Problem. Write out every record in full, keeping each character exactly as it is.

- Opening Delimiter -

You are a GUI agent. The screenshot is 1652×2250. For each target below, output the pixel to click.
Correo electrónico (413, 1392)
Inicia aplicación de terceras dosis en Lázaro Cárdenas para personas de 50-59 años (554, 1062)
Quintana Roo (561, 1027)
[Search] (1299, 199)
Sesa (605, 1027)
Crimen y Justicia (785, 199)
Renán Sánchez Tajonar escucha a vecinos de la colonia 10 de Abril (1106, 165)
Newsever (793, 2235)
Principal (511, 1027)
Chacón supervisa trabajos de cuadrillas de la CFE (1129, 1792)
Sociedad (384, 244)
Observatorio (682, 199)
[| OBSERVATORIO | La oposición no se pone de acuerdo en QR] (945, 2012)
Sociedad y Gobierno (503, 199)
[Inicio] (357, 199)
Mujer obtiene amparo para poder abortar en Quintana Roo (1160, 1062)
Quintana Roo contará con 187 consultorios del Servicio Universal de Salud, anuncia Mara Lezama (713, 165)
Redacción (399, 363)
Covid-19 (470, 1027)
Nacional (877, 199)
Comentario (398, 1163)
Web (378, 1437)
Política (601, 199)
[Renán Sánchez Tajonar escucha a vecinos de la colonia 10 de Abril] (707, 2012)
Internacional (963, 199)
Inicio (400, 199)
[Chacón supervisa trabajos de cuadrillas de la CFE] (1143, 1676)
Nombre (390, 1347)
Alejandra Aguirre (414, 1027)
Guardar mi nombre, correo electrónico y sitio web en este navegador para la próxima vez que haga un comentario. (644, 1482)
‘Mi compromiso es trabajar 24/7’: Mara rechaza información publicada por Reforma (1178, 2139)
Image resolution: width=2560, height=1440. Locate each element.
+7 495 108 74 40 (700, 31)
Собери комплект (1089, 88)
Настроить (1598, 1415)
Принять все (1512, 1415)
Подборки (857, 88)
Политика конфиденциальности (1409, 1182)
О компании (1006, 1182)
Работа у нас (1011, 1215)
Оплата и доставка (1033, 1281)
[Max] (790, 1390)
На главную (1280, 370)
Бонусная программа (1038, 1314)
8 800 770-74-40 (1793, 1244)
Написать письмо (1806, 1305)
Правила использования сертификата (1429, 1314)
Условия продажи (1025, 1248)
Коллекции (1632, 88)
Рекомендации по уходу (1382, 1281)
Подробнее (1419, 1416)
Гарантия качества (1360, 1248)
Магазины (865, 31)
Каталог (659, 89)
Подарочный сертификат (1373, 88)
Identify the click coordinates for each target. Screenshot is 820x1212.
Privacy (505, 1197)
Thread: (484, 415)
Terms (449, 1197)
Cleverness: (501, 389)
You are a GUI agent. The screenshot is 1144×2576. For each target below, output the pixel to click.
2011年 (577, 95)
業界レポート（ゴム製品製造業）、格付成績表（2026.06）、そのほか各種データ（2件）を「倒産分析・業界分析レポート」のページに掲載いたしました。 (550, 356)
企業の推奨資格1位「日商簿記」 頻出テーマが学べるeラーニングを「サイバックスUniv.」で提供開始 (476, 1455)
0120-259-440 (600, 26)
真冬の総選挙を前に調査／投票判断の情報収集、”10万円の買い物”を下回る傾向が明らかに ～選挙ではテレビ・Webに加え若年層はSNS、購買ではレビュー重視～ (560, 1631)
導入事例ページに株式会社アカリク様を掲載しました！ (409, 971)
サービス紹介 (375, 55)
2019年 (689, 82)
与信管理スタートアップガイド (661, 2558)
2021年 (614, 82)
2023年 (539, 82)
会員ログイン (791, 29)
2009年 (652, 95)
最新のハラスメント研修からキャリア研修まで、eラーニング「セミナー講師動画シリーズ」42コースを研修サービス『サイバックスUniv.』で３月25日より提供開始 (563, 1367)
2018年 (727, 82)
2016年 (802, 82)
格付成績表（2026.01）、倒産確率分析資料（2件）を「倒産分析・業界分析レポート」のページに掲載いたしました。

- Closing Delimiter -

Your solution.
You are a GUI agent. The screenshot is 1652×2250. For each target below, output the pixel to click.
Correo electrónico (413, 1392)
Inicia aplicación de terceras dosis en Lázaro Cárdenas para personas de 50-59 años (554, 1062)
Quintana Roo (561, 1027)
[Search] (1299, 199)
Sesa (605, 1027)
Crimen y Justicia (785, 199)
Renán Sánchez Tajonar escucha a vecinos de la colonia 10 de Abril (1106, 165)
Newsever (793, 2235)
Principal (511, 1027)
Chacón supervisa trabajos de cuadrillas de la CFE (1129, 1792)
Sociedad (384, 244)
Observatorio (682, 199)
[| OBSERVATORIO | La oposición no se pone de acuerdo en QR] (945, 2012)
Sociedad y Gobierno (503, 199)
[Inicio] (357, 199)
Mujer obtiene amparo para poder abortar en Quintana Roo (1160, 1062)
Quintana Roo contará con 187 consultorios del Servicio Universal de Salud, anuncia Mara Lezama (713, 165)
Redacción (399, 363)
Covid-19 (470, 1027)
Nacional (877, 199)
Comentario (398, 1163)
Web (378, 1437)
Política (601, 199)
[Renán Sánchez Tajonar escucha a vecinos de la colonia 10 de Abril] (707, 2012)
Internacional (963, 199)
Inicio (400, 199)
[Chacón supervisa trabajos de cuadrillas de la CFE] (1143, 1676)
Nombre (390, 1347)
Alejandra Aguirre (414, 1027)
Guardar mi nombre, correo electrónico y sitio web en este navegador para la próxima vez que haga un comentario. (644, 1482)
‘Mi compromiso es trabajar 24/7’: Mara rechaza información publicada por Reforma (1178, 2139)
Image resolution: width=2560, height=1440. Locate each element.
+7 495 108 74 40 (700, 31)
Собери комплект (1089, 88)
Настроить (1598, 1415)
Принять все (1512, 1415)
Подборки (857, 88)
Политика конфиденциальности (1409, 1182)
О компании (1006, 1182)
Работа у нас (1011, 1215)
Оплата и доставка (1033, 1281)
[Max] (790, 1390)
На главную (1280, 370)
Бонусная программа (1038, 1314)
8 800 770-74-40 (1793, 1244)
Написать письмо (1806, 1305)
Правила использования сертификата (1429, 1314)
Условия продажи (1025, 1248)
Коллекции (1632, 88)
Рекомендации по уходу (1382, 1281)
Подробнее (1419, 1416)
Гарантия качества (1360, 1248)
Магазины (865, 31)
Каталог (659, 89)
Подарочный сертификат (1373, 88)
Identify the click coordinates for each target. Screenshot is 820x1212.
Privacy (505, 1197)
Thread: (484, 415)
Terms (449, 1197)
Cleverness: (501, 389)
You are a GUI agent. The screenshot is 1144×2576. For each target below, output the pixel to click.
2011年 (577, 95)
業界レポート（ゴム製品製造業）、格付成績表（2026.06）、そのほか各種データ（2件）を「倒産分析・業界分析レポート」のページに掲載いたしました。 (550, 356)
企業の推奨資格1位「日商簿記」 頻出テーマが学べるeラーニングを「サイバックスUniv.」で提供開始 (476, 1455)
0120-259-440 (600, 26)
真冬の総選挙を前に調査／投票判断の情報収集、”10万円の買い物”を下回る傾向が明らかに ～選挙ではテレビ・Webに加え若年層はSNS、購買ではレビュー重視～ (560, 1631)
導入事例ページに株式会社アカリク様を掲載しました！ (409, 971)
サービス紹介 (375, 55)
2019年 (689, 82)
与信管理スタートアップガイド (661, 2558)
2021年 (614, 82)
2023年 (539, 82)
会員ログイン (791, 29)
2009年 (652, 95)
最新のハラスメント研修からキャリア研修まで、eラーニング「セミナー講師動画シリーズ」42コースを研修サービス『サイバックスUniv.』で３月25日より提供開始 (563, 1367)
2018年 (727, 82)
2016年 (802, 82)
格付成績表（2026.01）、倒産確率分析資料（2件）を「倒産分析・業界分析レポート」のページに掲載いたしました。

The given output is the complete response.